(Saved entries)
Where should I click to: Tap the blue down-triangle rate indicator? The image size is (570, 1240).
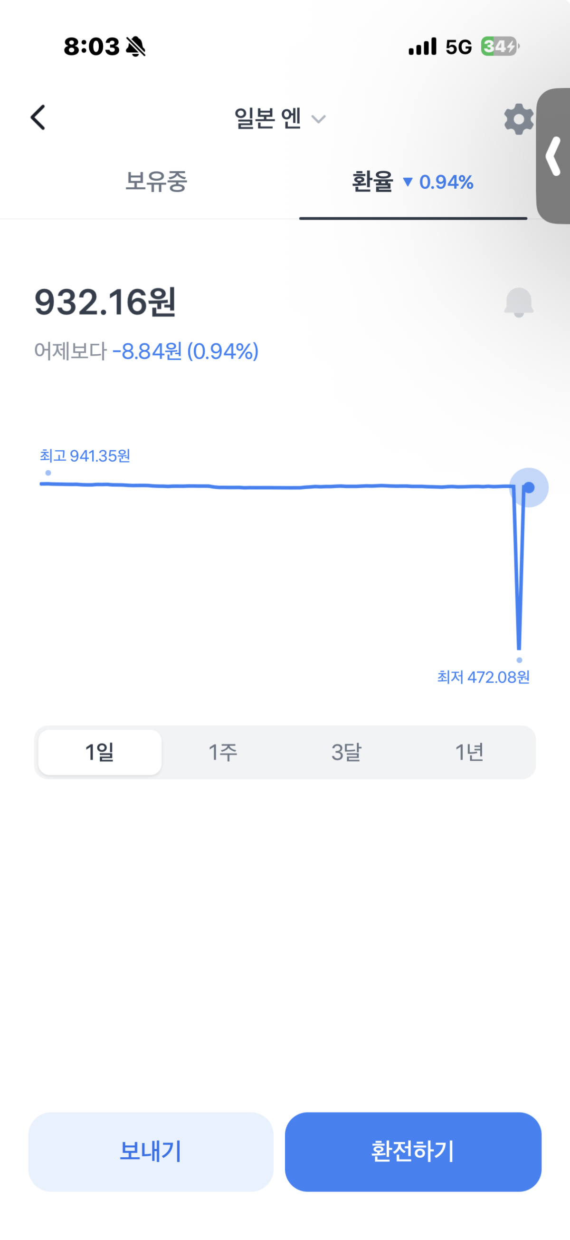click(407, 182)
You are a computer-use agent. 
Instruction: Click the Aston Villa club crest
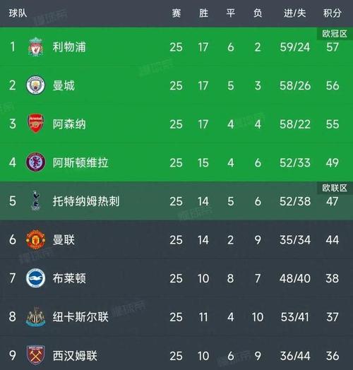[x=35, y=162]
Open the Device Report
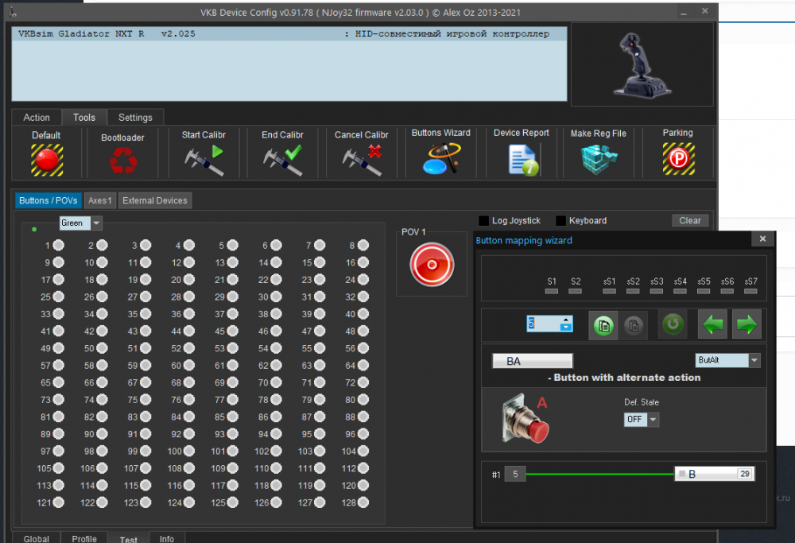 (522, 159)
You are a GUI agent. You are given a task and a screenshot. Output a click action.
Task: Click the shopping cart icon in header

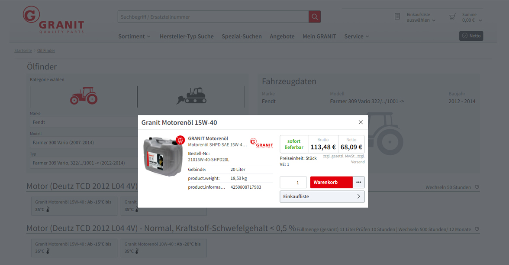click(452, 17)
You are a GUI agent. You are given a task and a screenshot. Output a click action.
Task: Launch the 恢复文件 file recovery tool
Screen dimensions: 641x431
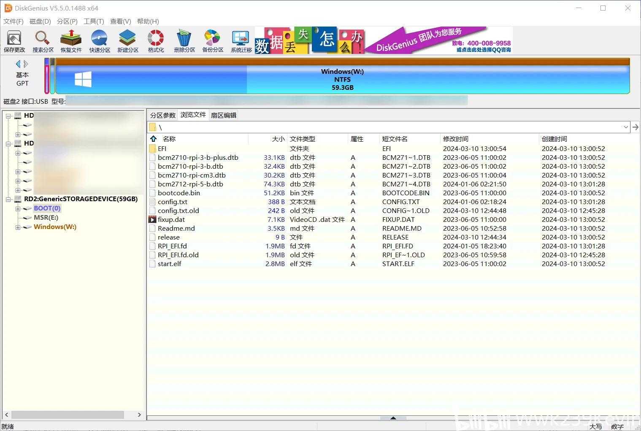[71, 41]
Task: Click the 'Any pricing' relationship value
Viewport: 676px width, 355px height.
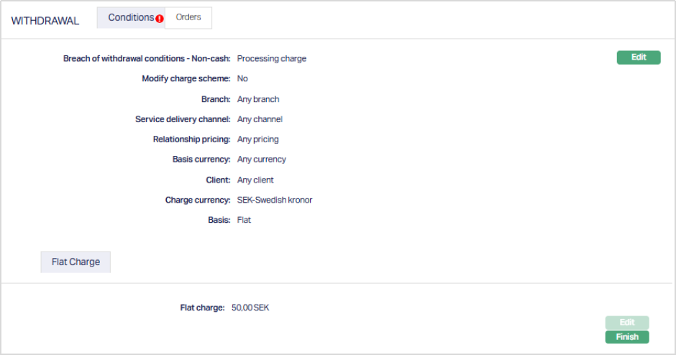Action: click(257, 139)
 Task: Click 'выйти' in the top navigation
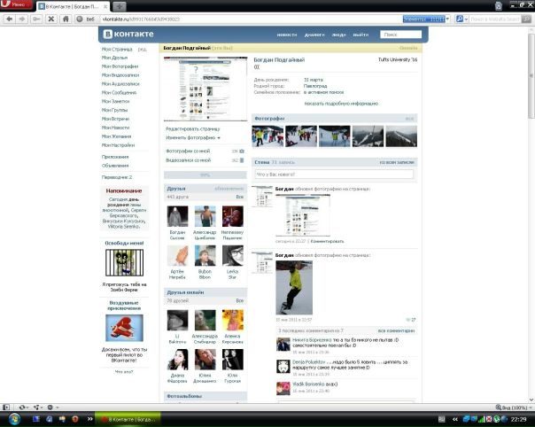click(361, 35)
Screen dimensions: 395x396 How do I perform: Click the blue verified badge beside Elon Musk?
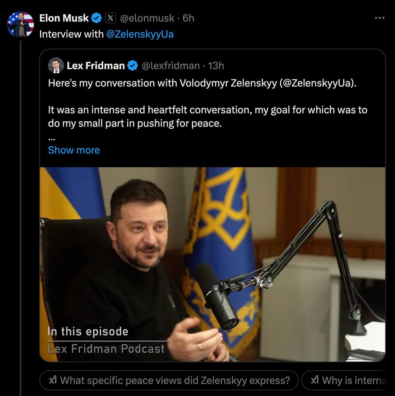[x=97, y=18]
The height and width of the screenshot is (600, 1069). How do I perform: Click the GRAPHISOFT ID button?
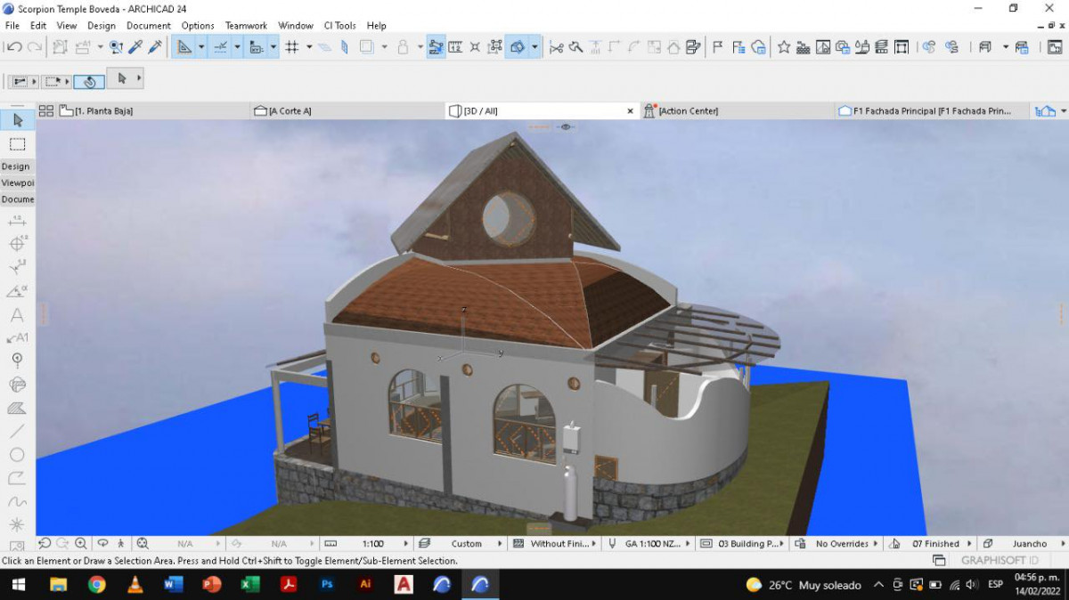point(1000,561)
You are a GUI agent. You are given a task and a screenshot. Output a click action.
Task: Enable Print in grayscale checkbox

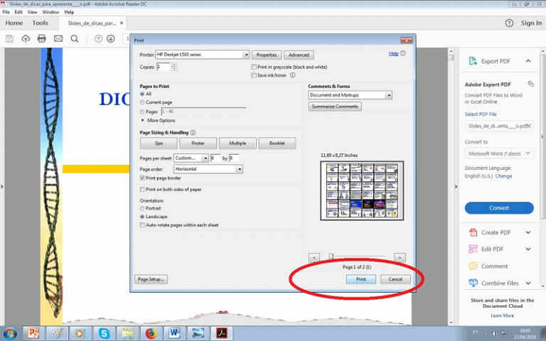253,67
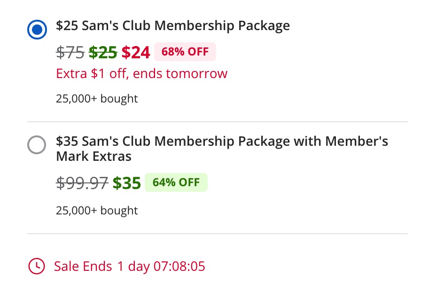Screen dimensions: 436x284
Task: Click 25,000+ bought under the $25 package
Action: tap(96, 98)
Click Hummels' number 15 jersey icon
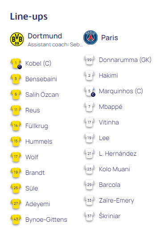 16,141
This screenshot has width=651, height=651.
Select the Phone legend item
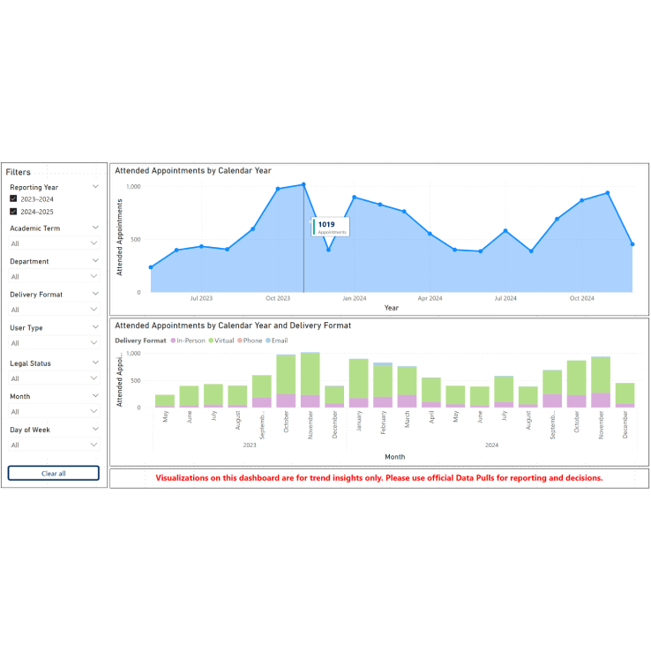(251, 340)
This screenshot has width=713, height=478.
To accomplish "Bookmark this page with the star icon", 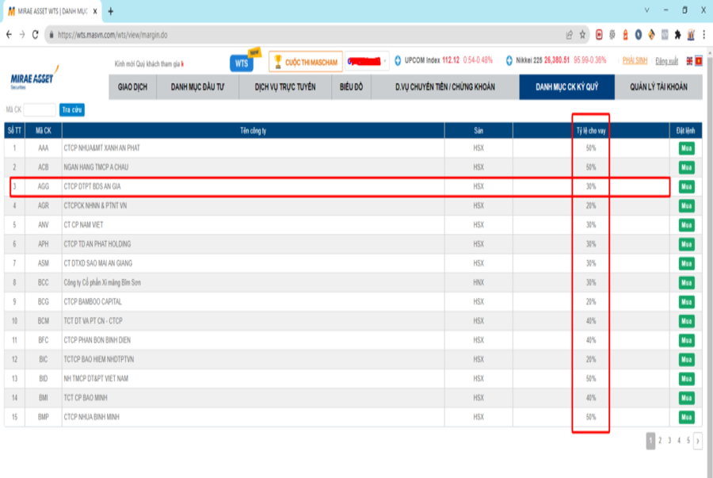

Your assignment
From the first line to the last, set down the records exactly, leaving out images.

Task response
Where should I click to: Tap the blue down-triangle rate indicator? The image size is (570, 1240).
click(407, 182)
You are a computer-use agent. 
Instruction: Click the Aston Villa club crest
[x=35, y=162]
Open the Device Report
 (522, 159)
You are a GUI agent. You are given a task and a screenshot. Output a click action.
Task: Click the shopping cart icon in header

click(452, 17)
You are a GUI agent. You are given a task and a screenshot. Output a click action.
Task: Launch the 恢复文件 file recovery tool
Screen dimensions: 641x431
[71, 41]
Task: Click the 'Any pricing' relationship value
Viewport: 676px width, 355px height.
Action: click(257, 139)
 Task: Click 'выйти' in the top navigation
click(361, 35)
Screen dimensions: 395x396 How do I perform: Click the blue verified badge beside Elon Musk?
[x=97, y=18]
The height and width of the screenshot is (600, 1069). How do I perform: Click the GRAPHISOFT ID button?
point(1000,561)
You are a GUI agent. You are given a task and a screenshot. Output a click action.
Task: Enable Print in grayscale checkbox

253,67
Screen dimensions: 436x284
Task: Click 25,000+ bought under the $25 package
Action: tap(96, 98)
Click Hummels' number 15 jersey icon
 16,141
This screenshot has width=651, height=651.
Select the Phone legend item
(251, 340)
This screenshot has width=713, height=478.
To accomplish "Bookmark this page with the star icon", 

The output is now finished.